Still, two moments do not a watchable movie make. Ti West fans are best of avoiding Cabin Fever 2: Spring Fever, as are fans of Cabin Fever and, well, most horror fans. DTV horror aficionados are going to have more fun with the Wrong Turn sequels than this, and its reputation as a forgettable unnecessary sequel is deserved. There's nothing you're going to get from watching this movie, and in all likelihood we'll never get the third film a superfluous animated epilogue promises (during Mardi Gras, no less). West moved on to better films, and Eli Roth has the satisfaction of knowing that for all of its faults, his Cabin Fever could be much, much worse. The proof is in the sequel.
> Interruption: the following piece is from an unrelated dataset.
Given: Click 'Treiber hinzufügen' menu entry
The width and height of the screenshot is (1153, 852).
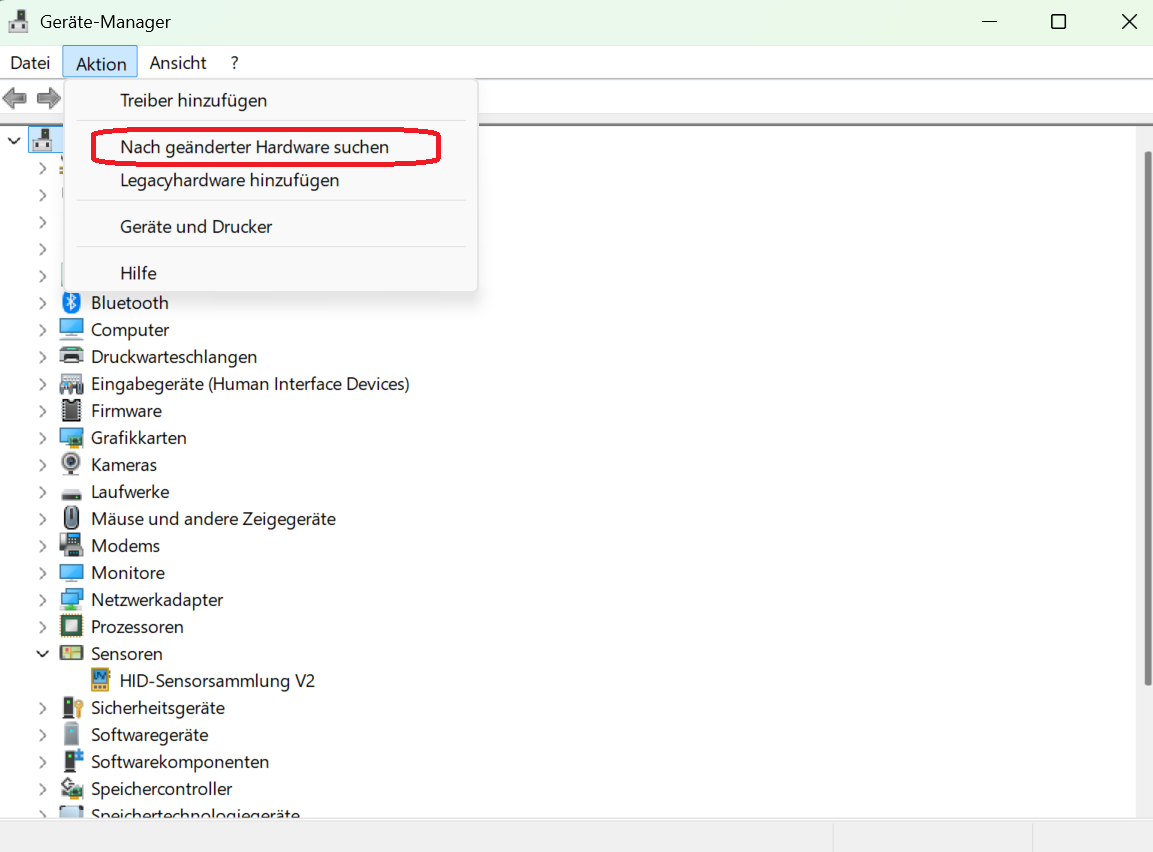Looking at the screenshot, I should coord(193,100).
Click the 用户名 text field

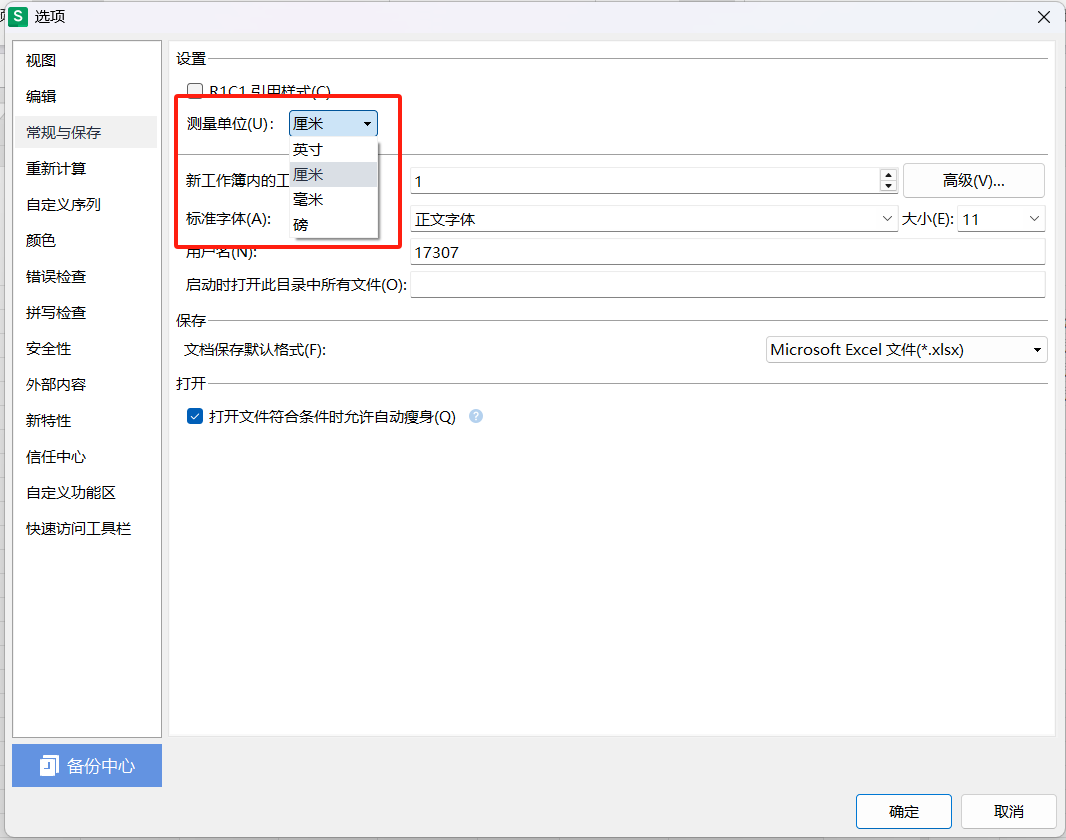727,253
P.S. It's worth mentioning that Rider Strong (Cabin Fever), Larry Fessenden (I Sell the Dead), and Judah Friedlander (Feast) have a combined screen time of seven minutes in an 86 minute movie. Giuseppe Andrews is in and out of the narrative, Mark Borchardt has a slightly extended cameo, and Michael Bowen (Lost, Walking Tall) has a pointless role as the "gay for no good reason" Principal who also yells all of his lines. Don't let their names fool you in the opening credits.
* I'm not positive it's ever made clear in Cabin Fever that the film takes place in North Carolina, or that I just know that it was filmed here. Cabin Fever 2 was also filmed in NC, but on the opposite side of the state in Wilmington.